Natural history museum collections typically conjure images of cabinets, drawers and seemingly endless shelves of jars of specimens. These collections are zoos of sorts, silent menageries - a final resting place for millions of creatures extracted from their natural environments for the purposes of scientific enquiry. But beyond these impressive cataloguing systems and displays, there exists a world of immense beauty, of creatures suspended in time. Mortality, innocence, fragility and an eerie sense of other worldliness can be observed in these creatures in their artificially preserved states.
Scientists have carefully and methodically scrutinised these ‘specimens’ in order to gain a better understanding of the complexities of the world we inhabit. However, there is perhaps an alternative means of extracting knowledge from these creatures, a way of excavating life and beauty from that which is dead and preserved. Through the medium of photography, Silent Menagerie captures and preserves these creatures in their suspended states as though they were actually living. A photograph is an imprint of the real, but can it also reveal something of the supernatural?
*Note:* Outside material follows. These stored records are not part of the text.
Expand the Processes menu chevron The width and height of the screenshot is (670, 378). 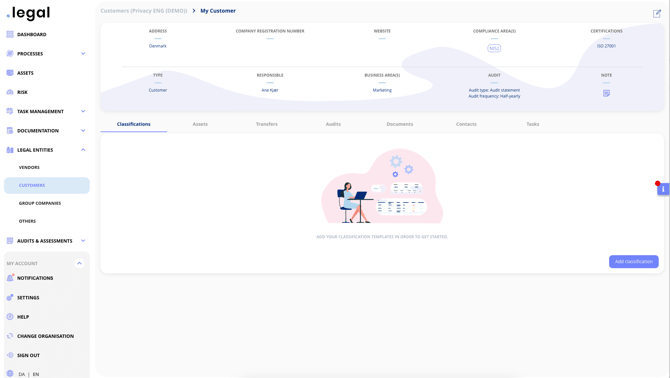pos(83,54)
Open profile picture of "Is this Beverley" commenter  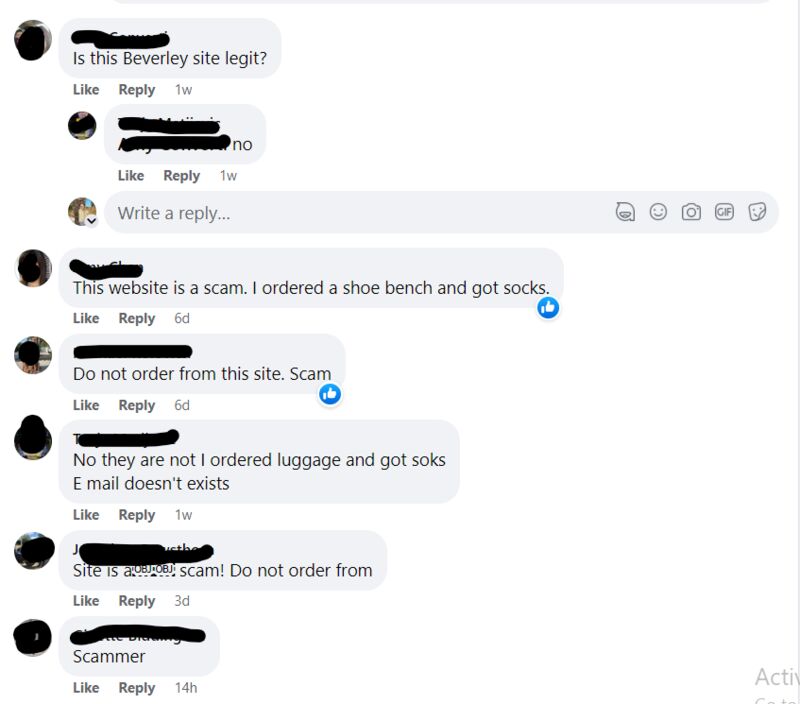pyautogui.click(x=33, y=40)
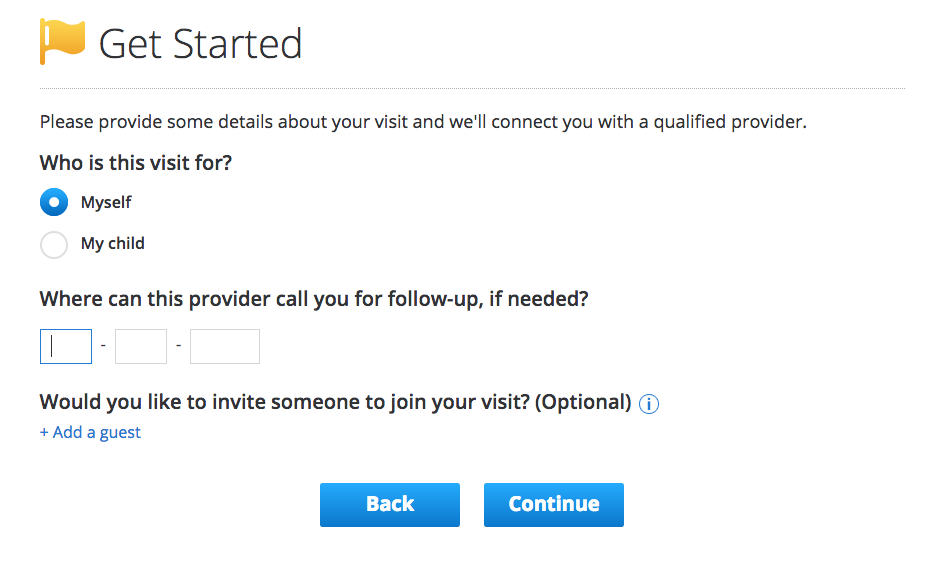The image size is (937, 571).
Task: Click the My child label text
Action: [x=112, y=244]
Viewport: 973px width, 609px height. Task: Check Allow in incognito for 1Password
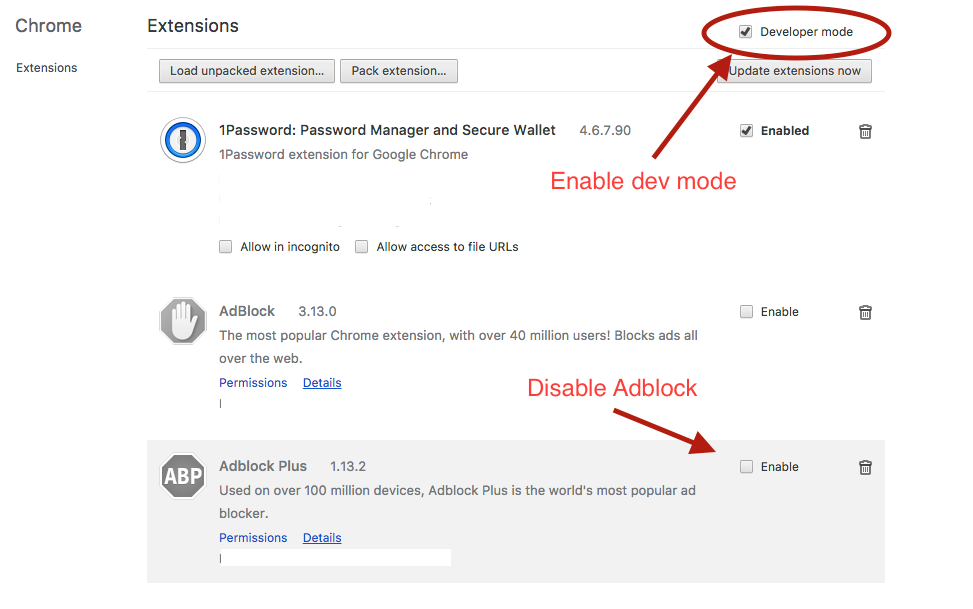226,246
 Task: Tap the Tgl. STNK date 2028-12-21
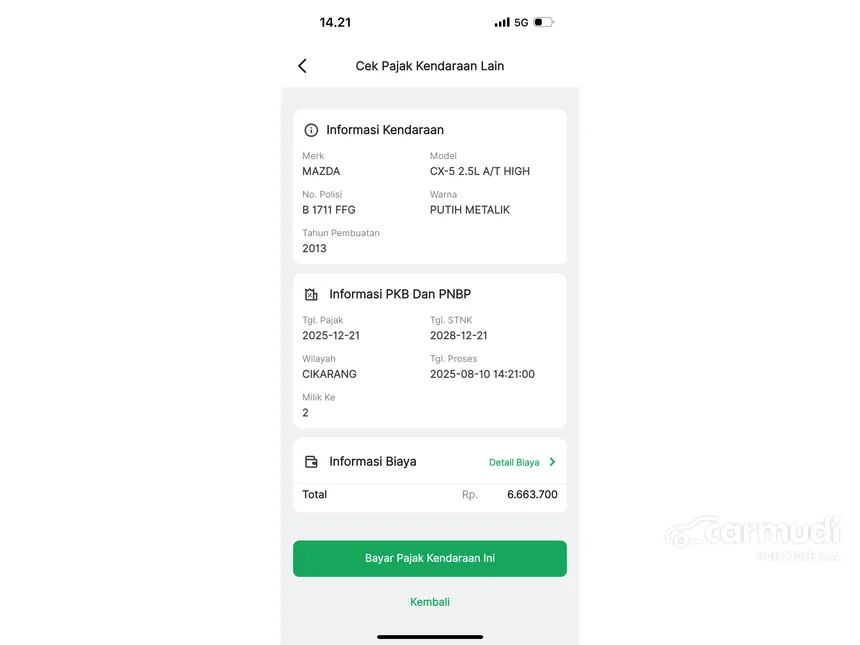[459, 336]
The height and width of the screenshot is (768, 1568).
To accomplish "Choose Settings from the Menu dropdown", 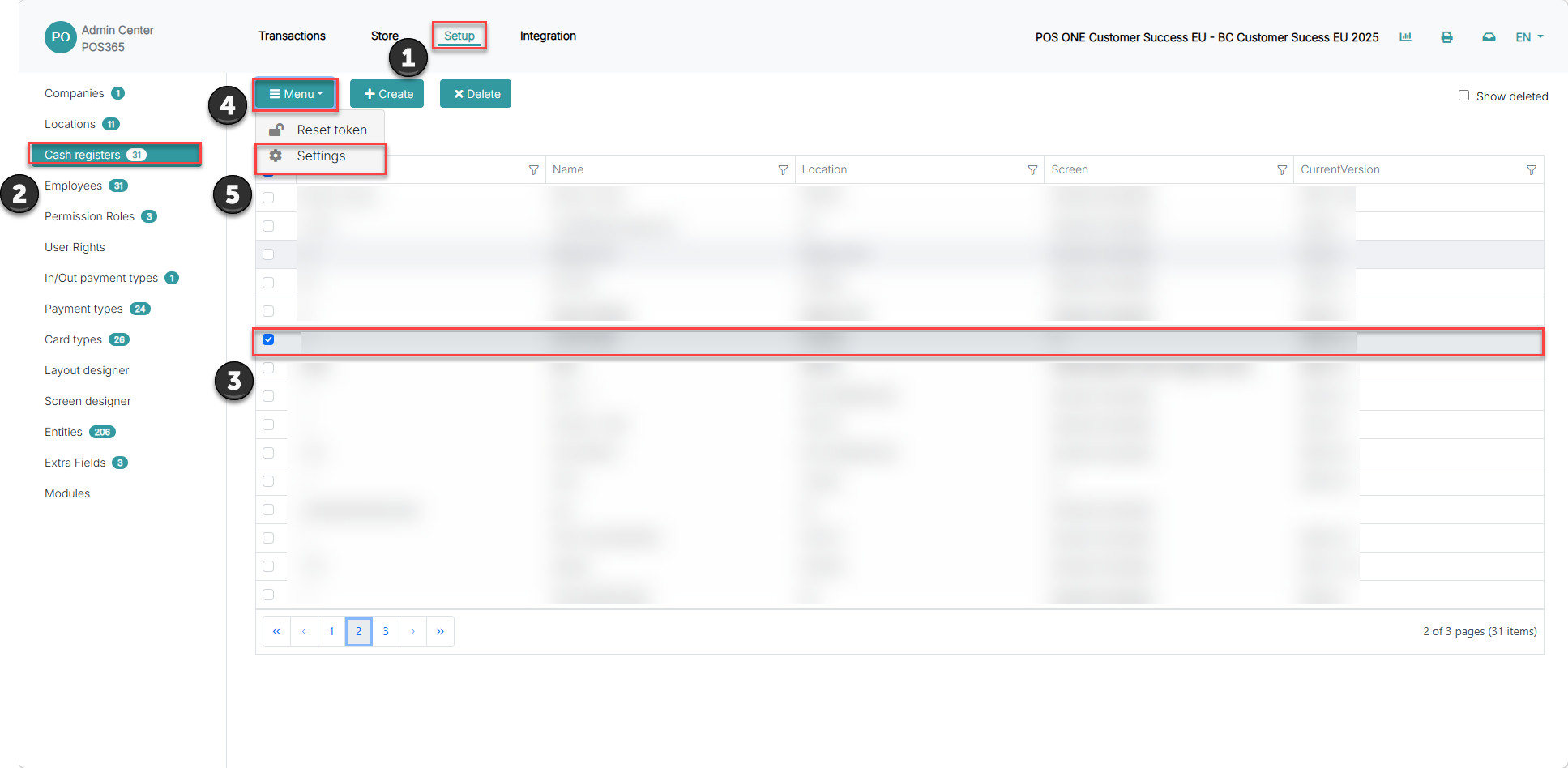I will [x=321, y=156].
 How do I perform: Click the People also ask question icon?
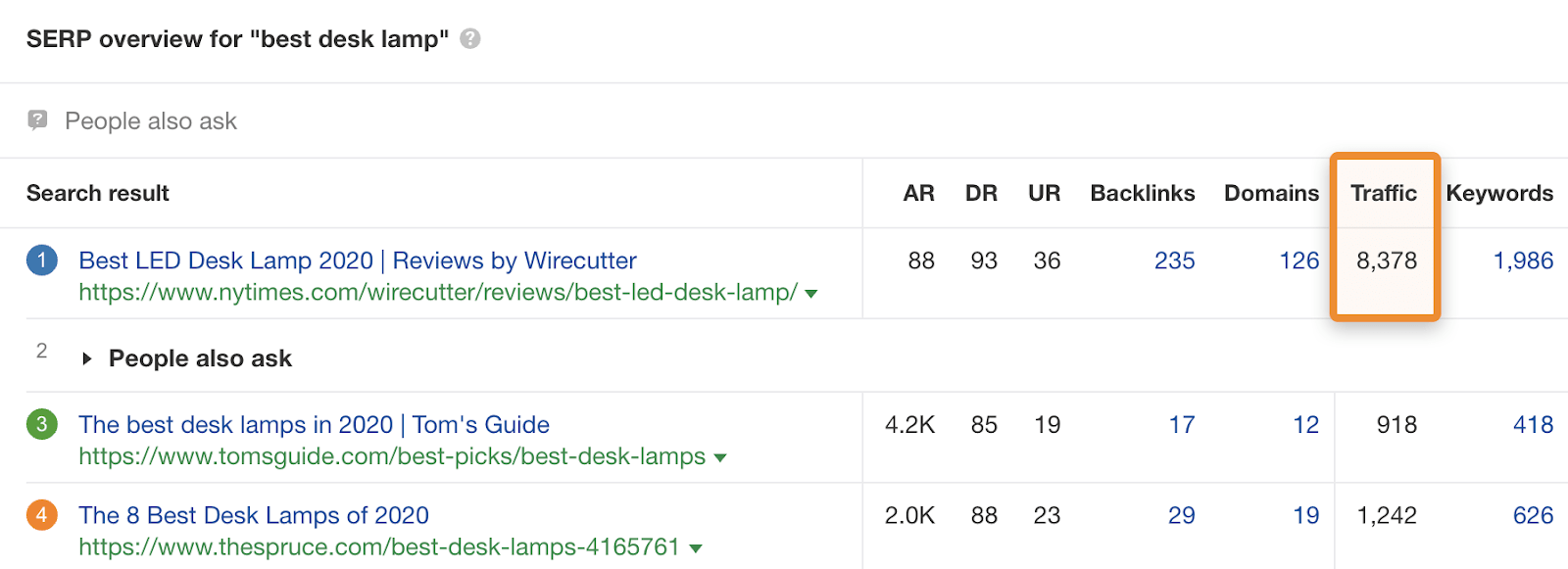[36, 119]
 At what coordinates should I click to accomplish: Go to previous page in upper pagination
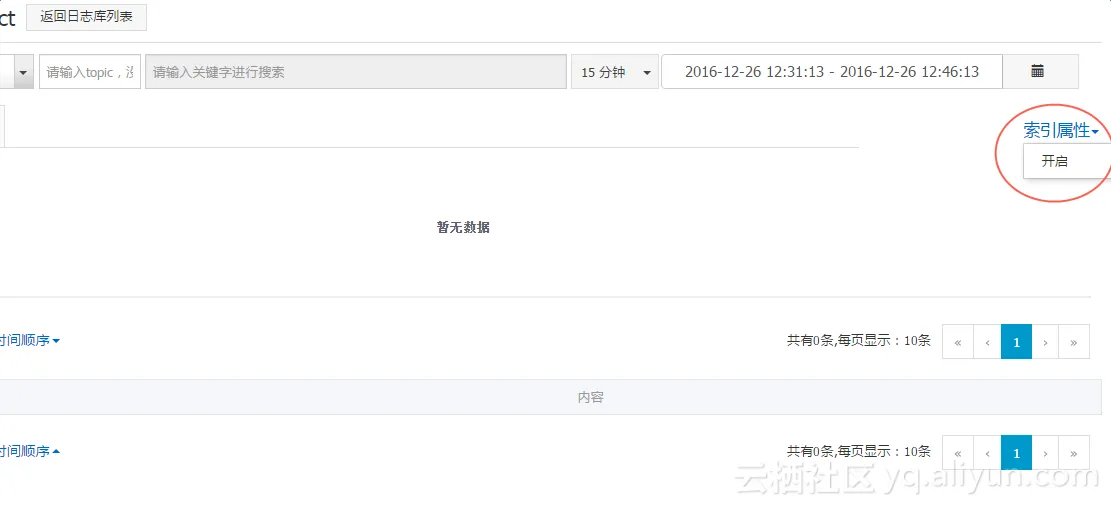pos(987,342)
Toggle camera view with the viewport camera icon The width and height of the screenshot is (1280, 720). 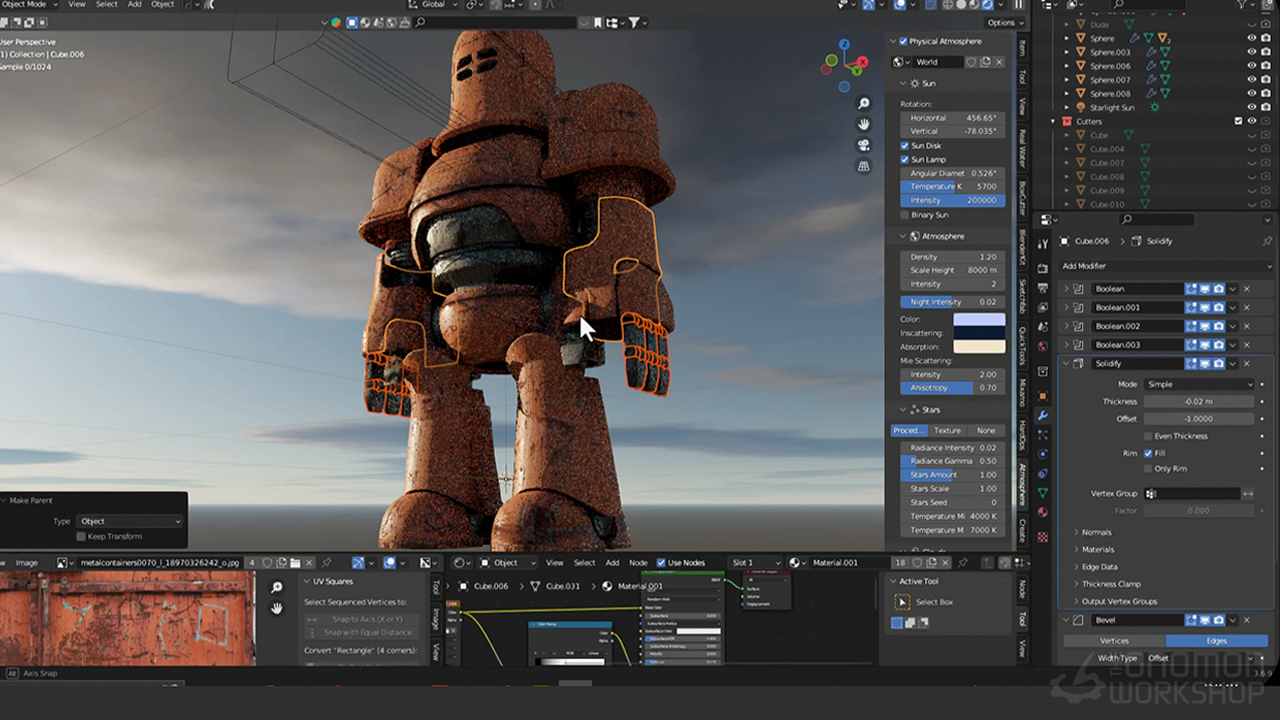coord(864,145)
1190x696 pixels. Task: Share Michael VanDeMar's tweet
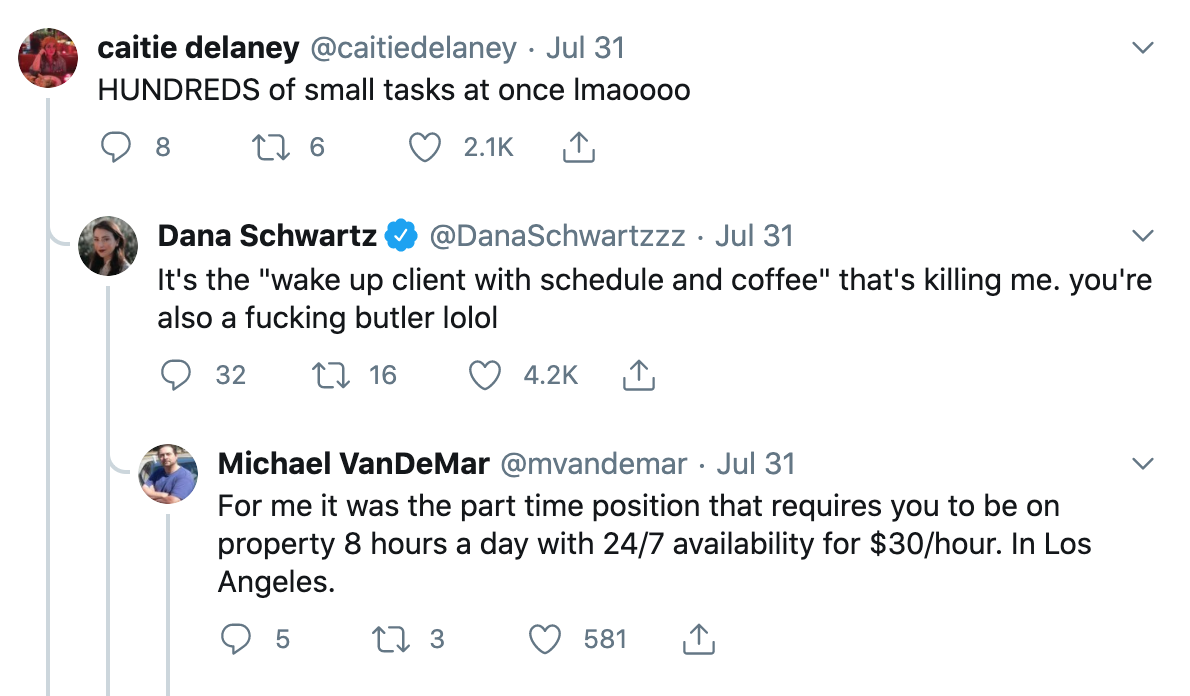[x=698, y=639]
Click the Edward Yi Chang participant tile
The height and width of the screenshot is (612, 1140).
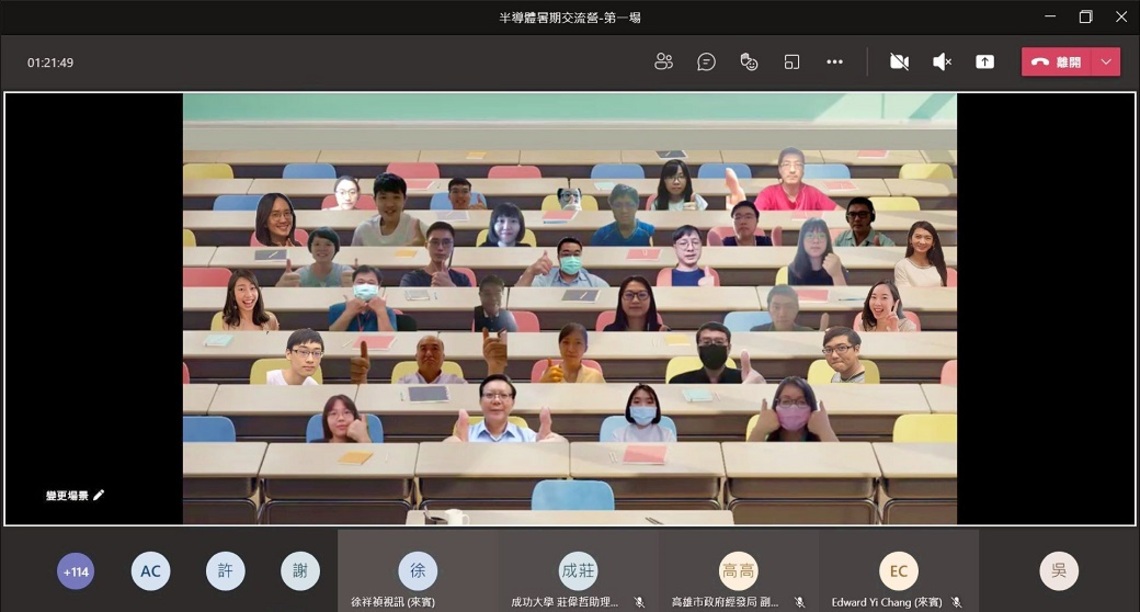[x=899, y=571]
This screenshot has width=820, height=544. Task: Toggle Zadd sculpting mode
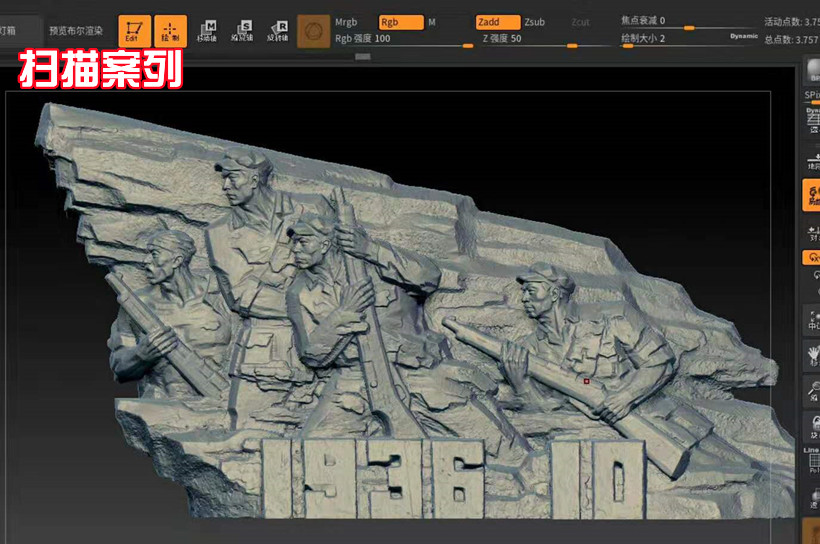[x=498, y=21]
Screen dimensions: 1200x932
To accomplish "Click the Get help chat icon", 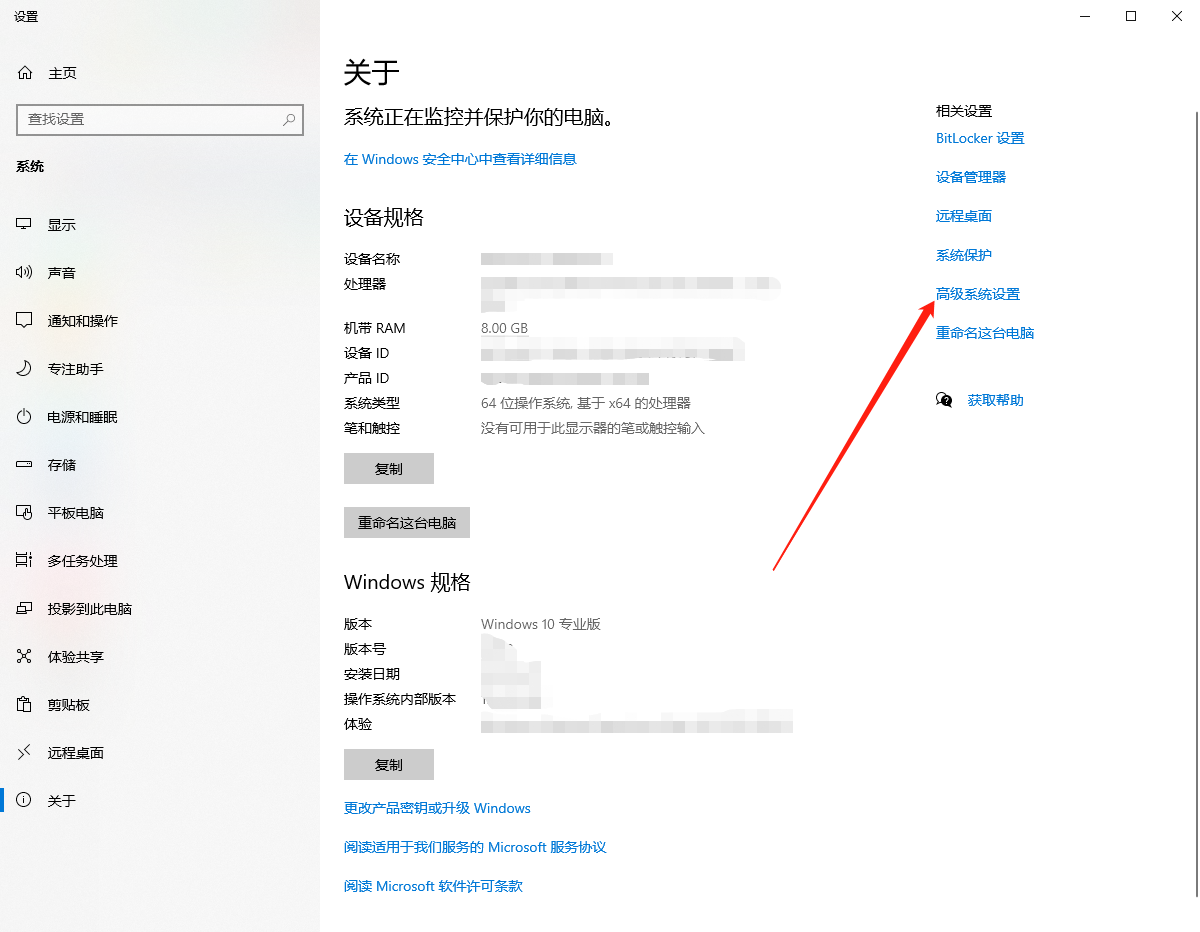I will pyautogui.click(x=944, y=400).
The works of the Silent Menagerie project explore the concept of the photographic image as a ‘capturer of spirits’, reminiscent of the concept of spirit photography. The ‘discovery’ of spirit photography in 1861 by the Boston engraver, William Mumler, saw the beginning of one of the most fascinating genres in the history of photography. Whilst attempting a self-portrait alone in his studio, Mumler claimed to have discovered a second, transparent figure on the developed plate, standing beside him. Such figures would come to be known as ‘spirit extras’, as they continued to appear in the multitudes of studio portraits Mumler produced over a period of almost twenty years. What was most likely an accidental double exposure coupled with an innocent over-interpretation gave birth to a phenomenon that would capture the imaginations of countless Americans. Within ten years, spirit photography had travelled to the United Kingdom and Europe where numerous photographic studios appeared to cater for the sudden public demand for images of the dead.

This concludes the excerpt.